Ma il dottor Riddle, il nostro Doc, è consapevole che da qualche parte, all'interno dei fatti accaduti quella stessa notte, la quale non è ancora terminata e sembra ritardare a congedarsi, ci sia la risposta alla contraddizione che lo tormenta, qualcosa che non quadra nella ricostruzione della polizia e dei testimoni coinvolti. In questo modo, mentre la polizia batte i dintorni della casa in cui si trova e i luoghi dei delitti che hanno costellato le ultime ore, decide di trascrivere tutto quanto è successo dal momento in cui Inis St. Erme, assieme alla sua promessa sposa Elinor, ha deciso di sposarsi e di fuggire insieme a lei. Il nostro narratore, intervallando il proprio resoconto con osservazioni personali e la trascrizione di tutti gli elementi e indizi del caso, riassume il loro viaggio, come abbiano incontrato il dotto Cavaturaccioli, come siano stati aggrediti e come egli stesso sia entrato nelle terribili vicende che intende riassumere; in che modo si sia dovuto fermare alla casa del professor MacComerou e come, insieme a lui, abbia scoperto il primo di una lunga serie di cadaveri, l'ultimo dei quali addirittura senza la mano destra. Un dettaglio che lo tormenta, questo, assieme al fatto che il corpo sia stato sfigurato con i suoi attrezzi da chirurgo. Mentre siede nello studio di MacComerou a sondare i propri pensieri, raccontando i fatti nel pieno di un flusso di coscienza all'apparenza inarrestabile, Riddle si domanda come abbia fatto il misterioso assassino ad eludere i tentativi messi in atto per catturarlo: quest'ultimo appare sempre più come un misterioso fantasma, un'entità che si manifesta a tratti, che appare e scompare proprio come in un incubo. Deve essere reale, per aver investito il povero John Flail, il giardiniere di MacComerou che si stava dirigendo a casa per accogliere il fratello. Eppure, pian piano, rivangando tutti i dettagli più piccoli delle vicende di cui è stato protagonista suo malgrado e sistemandoli in modo giusto, ecco che il dottore inizia a intravedere la verità; una verità che è sempre stata sotto agli occhi di tutti, non solo i suoi, che nessuno si sarebbe aspettato ma che mette d'accordo tutti gli elementi del caso. Compreso l'impossibile passaggio di un auto a tutta velocità proprio lungo il bivio in cui Doc Riddle si era fermato, in quella Swamp Road che sembra appartenere sempre più a un sogno ad occhi aperti.
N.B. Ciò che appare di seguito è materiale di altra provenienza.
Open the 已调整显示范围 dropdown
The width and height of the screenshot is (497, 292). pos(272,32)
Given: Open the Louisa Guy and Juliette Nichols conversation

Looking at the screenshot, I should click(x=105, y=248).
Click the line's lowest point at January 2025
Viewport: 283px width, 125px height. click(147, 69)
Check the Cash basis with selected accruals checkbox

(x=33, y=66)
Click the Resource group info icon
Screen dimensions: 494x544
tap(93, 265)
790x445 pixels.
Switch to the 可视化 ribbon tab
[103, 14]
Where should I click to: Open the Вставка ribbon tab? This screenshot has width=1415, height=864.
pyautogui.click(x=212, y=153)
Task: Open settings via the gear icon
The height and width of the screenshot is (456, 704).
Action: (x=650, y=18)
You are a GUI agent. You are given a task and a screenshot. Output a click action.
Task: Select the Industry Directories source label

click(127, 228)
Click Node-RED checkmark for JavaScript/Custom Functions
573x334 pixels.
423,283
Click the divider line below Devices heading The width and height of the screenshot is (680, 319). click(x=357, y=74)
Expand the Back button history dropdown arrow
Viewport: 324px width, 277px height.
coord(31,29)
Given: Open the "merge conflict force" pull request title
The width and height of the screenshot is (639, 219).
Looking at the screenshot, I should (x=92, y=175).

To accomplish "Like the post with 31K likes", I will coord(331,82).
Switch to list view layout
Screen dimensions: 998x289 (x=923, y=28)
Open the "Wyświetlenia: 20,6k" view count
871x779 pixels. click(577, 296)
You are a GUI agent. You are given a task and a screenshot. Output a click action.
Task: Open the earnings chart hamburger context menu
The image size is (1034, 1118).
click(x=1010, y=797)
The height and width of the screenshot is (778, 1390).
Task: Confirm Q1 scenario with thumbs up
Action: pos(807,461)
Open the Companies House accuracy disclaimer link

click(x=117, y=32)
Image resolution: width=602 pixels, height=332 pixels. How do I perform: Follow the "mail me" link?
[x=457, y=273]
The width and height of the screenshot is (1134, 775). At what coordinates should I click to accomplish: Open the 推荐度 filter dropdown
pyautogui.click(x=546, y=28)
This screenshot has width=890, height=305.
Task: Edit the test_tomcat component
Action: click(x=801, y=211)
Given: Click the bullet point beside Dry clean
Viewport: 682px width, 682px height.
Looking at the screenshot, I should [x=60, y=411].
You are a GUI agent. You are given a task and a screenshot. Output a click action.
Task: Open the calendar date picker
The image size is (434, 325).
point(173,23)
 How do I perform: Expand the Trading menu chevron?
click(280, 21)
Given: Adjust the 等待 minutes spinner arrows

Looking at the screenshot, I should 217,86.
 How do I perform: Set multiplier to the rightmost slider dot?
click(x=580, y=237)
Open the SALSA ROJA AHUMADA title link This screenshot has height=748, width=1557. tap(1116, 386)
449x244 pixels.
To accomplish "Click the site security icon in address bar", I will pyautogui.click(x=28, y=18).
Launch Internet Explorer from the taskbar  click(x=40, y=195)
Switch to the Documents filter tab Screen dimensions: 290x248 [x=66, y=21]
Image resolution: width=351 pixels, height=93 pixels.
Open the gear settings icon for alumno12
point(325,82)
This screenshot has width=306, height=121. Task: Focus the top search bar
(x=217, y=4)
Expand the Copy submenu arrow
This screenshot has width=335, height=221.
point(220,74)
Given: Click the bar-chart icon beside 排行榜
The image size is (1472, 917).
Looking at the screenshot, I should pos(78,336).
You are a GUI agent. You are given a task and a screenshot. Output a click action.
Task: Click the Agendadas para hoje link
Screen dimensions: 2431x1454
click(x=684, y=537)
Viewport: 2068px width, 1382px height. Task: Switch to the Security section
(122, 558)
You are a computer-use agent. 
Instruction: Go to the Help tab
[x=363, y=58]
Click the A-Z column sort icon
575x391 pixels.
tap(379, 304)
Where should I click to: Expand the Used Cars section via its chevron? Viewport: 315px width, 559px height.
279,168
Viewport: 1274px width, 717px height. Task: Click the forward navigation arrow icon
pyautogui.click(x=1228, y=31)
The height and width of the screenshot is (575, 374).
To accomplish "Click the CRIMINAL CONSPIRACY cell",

Copertina dell'edizione in uscita per i
tipi di Penzler Publishing
Spero che la trama, tratteggiata in questo modo, vi abbia suscitato ben più di una semplice curiosità (io ho fatto del mio meglio!). Comunque, se ancora non lo aveste capito, sarò più chiaro: questo giallo straordinario merita tutta la vostra attenzione. All'interno della mia classifica personale di gradimento, ben pochi mysteries possono vantare un posto al di sopra di questo; e probabilmente in fatto di sorpresa, terrore mescolato a mistero, scrittura ipnotica e sensazioni generate dalla soluzione dell'enigma, "La Rossa Mano Destra" occupa in assoluto lo scalino più alto. Eppure, è doveroso un avvertimento: come quasi tutte le più grandi crime novels, del tipo di "Il Segreto delle Campane" di Dorothy L. Sayers, questo libro può risultare talmente "solido" da sfiorare la pesantezza, in quanto a scrittura e a vicende narrate; è inutile nasconderlo. Si tratta, in qualche modo, della diretta antitesi della narrazione "alla Agatha Christie", agile e fulminea, e sfido chiunque ad iniziarlo (nonostante l'incipit elettrizzante) e a sentirsi fin da subito disposto ad arrivare alla fine del lungo, lunghissimo flusso di coscienza che caratterizza la storia, visto che non esistono capitoli veri e propri, e a voler districarsi nei continui flashback e nella miriade di dettagli che il buon (?) dottor Riddle si appresta ad enunciare a voi lettori. Però (e questa è la caratteristica che è riuscita a trasformare opere prolisse come il romanzo di Sayers sopra citato e lo stesso "La Rossa Mano Destra" in racconti godibilissimi) ben presto accade qualcosa che non ci saremmo aspettati: ci rendiamo conto di non riuscire più ad allontanare lo sguardo dalla pagina, perché il caso ci ha completamente rapito, come se fossimo stati ipnotizzati dalle parole dell'autore. Sulle copertine del Giallo Mondadori, un tempo, si era soliti ripetere a mo' di mantra: "Questo giallo non vi farà dormire!" oppure "La soluzione vi farà impazzire!". Ecco, possiamo prendere in prestito questo slogan e applicarlo anche al romanzo di Rogers, capace di attaccare il lettore alla sedia, tanto esso assomiglia a uno di quei suggestivi radiodrammi che un tempo venivano trasmessi dalle radio, che la gente irretita ascoltava mentre era seduta in poltrona o accanto alla stufa a preparare da mangiare, lasciandosi cullare dalle parole e trasportare in un mondo parallelo.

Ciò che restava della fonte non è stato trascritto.